(PAGE EXCERPT)
Still, 1–800Courier's own problems show that employers in the on-demand economy have to be adept at managing their workflow. Otherwise they’ll lose money on wasted labor when there’s low demand, or be caught short when there’s a sudden surge.

This is not impossible. Already some on-demand companies claim to have figured it out.

One vocal proponent of employees in the industry is Managed by Q’s CEO Dan Teran, who has written about the decision to employ its workers to clean and manage offices in New York City. Their workers get to choose their work days and receive a steady schedule, and the company books them at worksites that are on convenient subway routes from their home or other job sites. Still, the company gets off easy since most of the workflow is pre-determined and consistent week to week.

The San Francisco food service Munchery has been also held up as one of the good guys in the new push-button delivery business — one of a short list that employs its couriers. One San Francisco bike messenger named Jennifer told me Munchery pays $18-an-hour plus tips from a collective tip pool — much higher than minimum wage. Still, Munchery experienced its own trip-ups. Jennifer told me that after she started working for them at the beginning of the year, there were too many messengers working the four-and-a-half hour dinner delivery window. “They were just sitting around waiting. I was told that it had been really slow for many months,” she says.

Around the end of January, Jennifer says Munchery laid off 11 bike messengers. (CEO Tri Tran would not give details of the company’s staffing, but says the layoffs were not a huge correction considering the size of his payroll: “Ten people we need to shift around — that’s a very small number for the workforce we have.”) Munchery also gets out ahead of its demand by putting parameters on how instantaneously “on-demand” it can be: outside of San Francisco’s city limits, you have to have ordered dinner by 2:00 in the afternoon, and choose an hour-long delivery window.

The workflow problems seem to be resolved for now. Since the layoffs, Jennifer says she’s delivered a steady flow of meals with little loafing.

Still, Munchery has a strong advantage: people generally eat dinner at a predictable time. Consistency is a harder promise in truly in-the-moment businesses, like Uber and Lyft, Postmates, or Google Express. How can employees ever be scheduled with perfect accuracy in those businesses? Does an hourly employee have to work rigid shifts?

Shannon Liss-Riordan is a Boston-based labor attorney suing many on-demand companies over their attempts to classify workers as contractors. She says flexible shifts aren’t incompatible with employee status: “That’s total BS. Employees can have flexible work schedules, employers are doing that all the time. All of these arguments being made are real red herrings that they’re trying to throw out there. It’s part of the whole ‘Oh, the workers love this, because they love the flexibility.’ You can give them flexibility, and pay their worker’s comp. It doesn’t have to be one or the other.” She cites one precedent-setting California case about cucumber growers who were found in California Supreme Court to be employees, even though they could set their own hours.
(End PAGE EXCERPT)
(MATERIAL SUPPLIED)
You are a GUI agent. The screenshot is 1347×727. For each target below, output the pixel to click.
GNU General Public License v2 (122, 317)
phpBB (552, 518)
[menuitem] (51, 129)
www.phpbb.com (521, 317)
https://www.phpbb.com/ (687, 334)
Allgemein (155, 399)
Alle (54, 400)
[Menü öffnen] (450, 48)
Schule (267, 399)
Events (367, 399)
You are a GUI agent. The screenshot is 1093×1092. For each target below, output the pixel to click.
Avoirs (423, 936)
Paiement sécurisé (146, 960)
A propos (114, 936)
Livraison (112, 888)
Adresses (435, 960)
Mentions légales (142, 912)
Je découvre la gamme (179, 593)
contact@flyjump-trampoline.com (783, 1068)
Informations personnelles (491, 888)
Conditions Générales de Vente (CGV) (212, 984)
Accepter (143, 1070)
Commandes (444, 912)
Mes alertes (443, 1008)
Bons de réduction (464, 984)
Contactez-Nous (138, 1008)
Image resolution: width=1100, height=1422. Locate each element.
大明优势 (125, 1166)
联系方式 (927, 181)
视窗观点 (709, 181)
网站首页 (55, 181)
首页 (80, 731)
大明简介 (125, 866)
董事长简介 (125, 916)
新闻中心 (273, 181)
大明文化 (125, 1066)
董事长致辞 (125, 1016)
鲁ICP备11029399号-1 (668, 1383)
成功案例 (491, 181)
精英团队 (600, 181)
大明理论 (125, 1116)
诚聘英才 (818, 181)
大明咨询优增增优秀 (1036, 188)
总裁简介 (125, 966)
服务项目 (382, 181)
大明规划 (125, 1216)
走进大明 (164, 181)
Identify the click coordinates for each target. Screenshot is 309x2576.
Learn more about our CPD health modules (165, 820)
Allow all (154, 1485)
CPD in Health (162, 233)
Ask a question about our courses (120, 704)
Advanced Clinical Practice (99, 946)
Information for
(End MATERIAL SUPPLIED)
INSTRUCTIONS FOR THE TASK: Write the next part of the article about on-demand companies and their workers, picking up right after its last paragraph. You can skip the records, since nothing here depends on them.

ANSWER BOX:
Of course, salaried, white-collar workers — who can call their own shots and rarely earn overtime — often have a great deal in flexibility at work. That’s harder for employees getting paid by the hour. Could part-time employees log in and out of work willy nilly, paid by the hours they actually work? Highly unlikely. If companies have to pony up for the workers, there’s little benefit to them for allowing workers to come and go as they please. Shelby Clark, executive director of Peers, which helps on-demand workers find and manage their workload, has done some back-of-the-envelope calculations on the base cost of having employees. Companies only start recovering their employee costs if workers are putting in a baseline of hours, but not overtime, “so you’d probably have a floor and a cap [on hours], and then not more than eight hours a day. You’d start to see a lot of constraints that defeat why people work in the sharing economy.”

That’s exactly what the disgruntled New York City Postmates courier told me. Despite getting pestered by texts to accept more jobs and bad tips, he explained why he stayed: “The only thing I like about this job is the freedom and flexibility.” Take away that, and he’d do what companies fear the most, especially as the competition for these workers grows: he’d never sign in for work again.

Which was exactly what Michanne at 1-800Courier did, after being forced to be flexible when she wanted stable work. In late April, she quit. Ironically, even though she was an employee, her reasons for leaving were the same as all those on-demand workers who were surveyed: lack of flexibility and low pay. She now works at a car dealership, 9-to-6.

The 1–800Courier ad on Craigslist.

It appears 1–800, on the other hand, is only ramping up. In the last month, the company has blanketed Craigslist with job ads for Google Express drivers to deliver for a “new upscale concierge service,” “a really cool company” to deliver retail items to homes and businesses around Silicon Valley. “It makes me wonder why they fired all those people, if they’re just going turn around and hire more,” the current employee told me while sitting in her van waiting for a second shift to begin last week. “Just so you can fire everyone again?”

Among the listed perks in the ad? “Stable schedules” and “multiple shift choices.”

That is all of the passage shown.